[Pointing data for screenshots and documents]
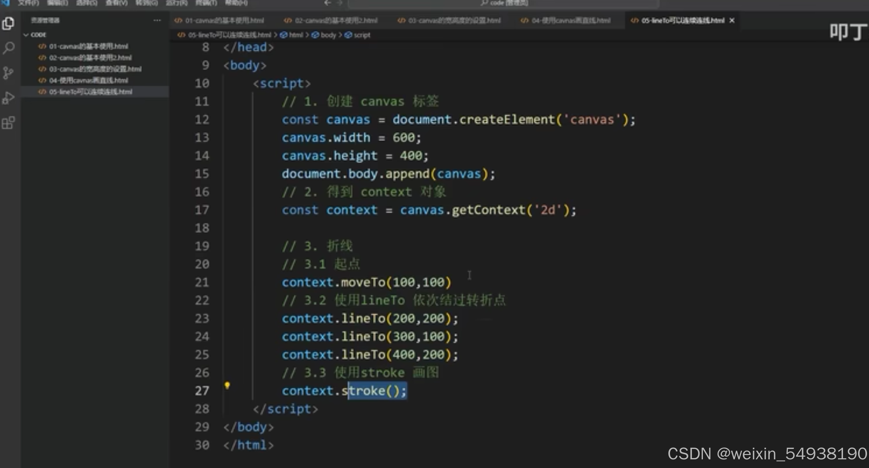Viewport: 869px width, 468px height.
Task: Open the Extensions view icon
Action: click(8, 123)
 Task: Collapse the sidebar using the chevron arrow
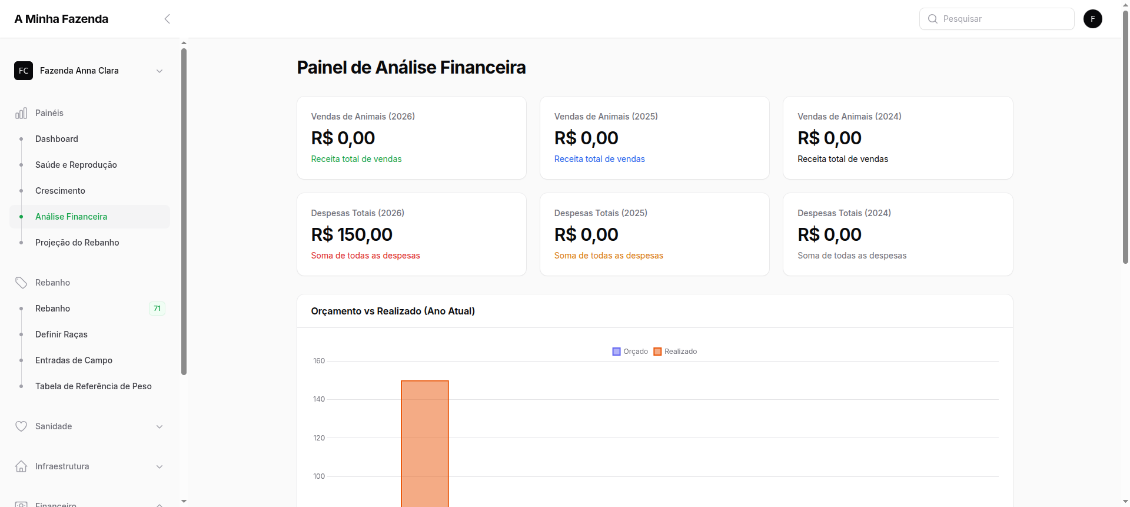click(167, 18)
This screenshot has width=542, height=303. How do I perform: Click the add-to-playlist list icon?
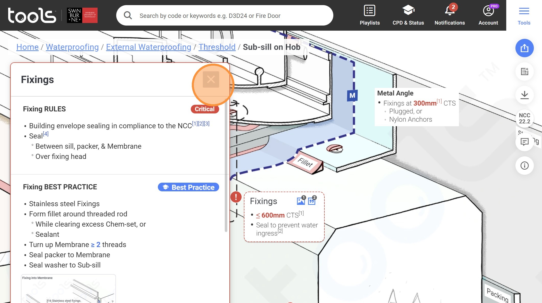tap(524, 72)
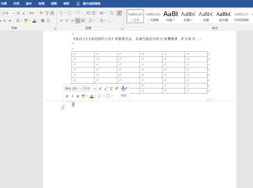Image resolution: width=253 pixels, height=188 pixels.
Task: Apply yellow highlight in the mini toolbar
Action: pyautogui.click(x=83, y=96)
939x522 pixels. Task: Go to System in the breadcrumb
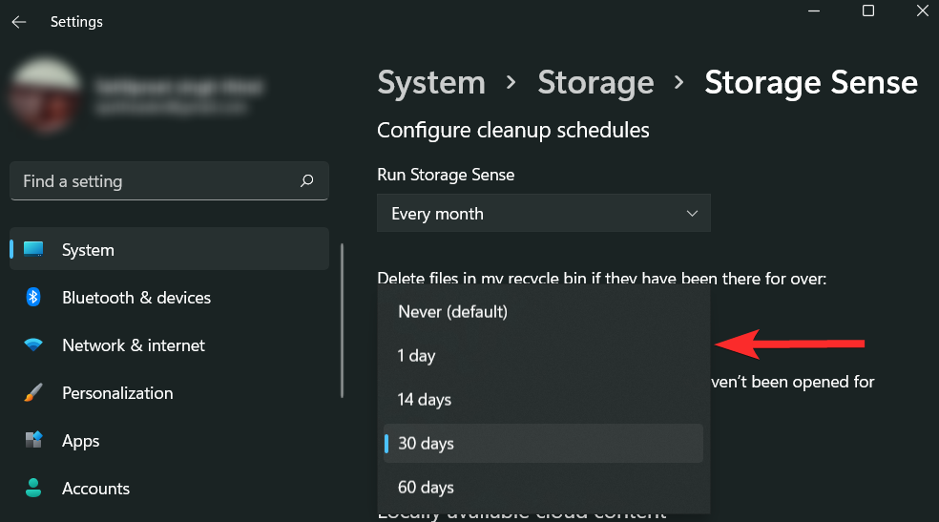(431, 83)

◆ **What the task asks**: Output every line of the rows above verbatim, character for character, and omit the pictures.

◆ **Worked answer**:
Viewport: 869px width, 468px height.
Task: Open the Extensions view icon
Action: click(8, 123)
 Task: Collapse the sidebar using the chevron arrow
click(167, 18)
This screenshot has width=542, height=303. How do I perform: Click the add-to-playlist list icon?
tap(524, 72)
Image resolution: width=253 pixels, height=188 pixels.
Task: Apply yellow highlight in the mini toolbar
Action: pyautogui.click(x=83, y=96)
939x522 pixels. Task: Go to System in the breadcrumb
(431, 83)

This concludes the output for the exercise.